• GIVEN TASK: Convert the lines of the items below into a JSON list of strings, with one string per line and blank lines omitted.

• MATERIALS PROVIDED:
'''

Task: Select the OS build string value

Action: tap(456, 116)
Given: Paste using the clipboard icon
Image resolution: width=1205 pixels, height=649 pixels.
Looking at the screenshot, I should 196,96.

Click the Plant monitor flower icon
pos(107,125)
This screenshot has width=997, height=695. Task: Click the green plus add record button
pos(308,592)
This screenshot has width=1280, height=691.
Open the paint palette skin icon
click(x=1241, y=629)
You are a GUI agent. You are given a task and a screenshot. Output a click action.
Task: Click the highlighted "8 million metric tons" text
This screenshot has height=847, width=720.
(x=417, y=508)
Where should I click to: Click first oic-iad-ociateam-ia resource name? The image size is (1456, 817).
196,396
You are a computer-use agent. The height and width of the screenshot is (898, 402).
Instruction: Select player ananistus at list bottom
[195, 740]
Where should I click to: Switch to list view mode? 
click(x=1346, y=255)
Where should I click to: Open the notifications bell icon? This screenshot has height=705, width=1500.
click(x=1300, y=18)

'''

• COMPLETED EXERCISE:
[
  "Task: Select the OS build string value",
  "Action: tap(456, 116)",
  "Given: Paste using the clipboard icon",
  "Image resolution: width=1205 pixels, height=649 pixels.",
  "Looking at the screenshot, I should 196,96.",
  "Click the Plant monitor flower icon",
  "pos(107,125)",
  "This screenshot has width=997, height=695. Task: Click the green plus add record button",
  "pos(308,592)",
  "This screenshot has width=1280, height=691.",
  "Open the paint palette skin icon",
  "click(x=1241, y=629)",
  "You are a GUI agent. You are given a task and a screenshot. Output a click action.",
  "Task: Click the highlighted \"8 million metric tons\" text",
  "This screenshot has height=847, width=720.",
  "(x=417, y=508)",
  "Where should I click to: Click first oic-iad-ociateam-ia resource name? The image size is (1456, 817).",
  "196,396",
  "You are a computer-use agent. The height and width of the screenshot is (898, 402).",
  "Instruction: Select player ananistus at list bottom",
  "[195, 740]",
  "Where should I click to: Switch to list view mode? ",
  "click(x=1346, y=255)",
  "Where should I click to: Open the notifications bell icon? This screenshot has height=705, width=1500.",
  "click(x=1300, y=18)"
]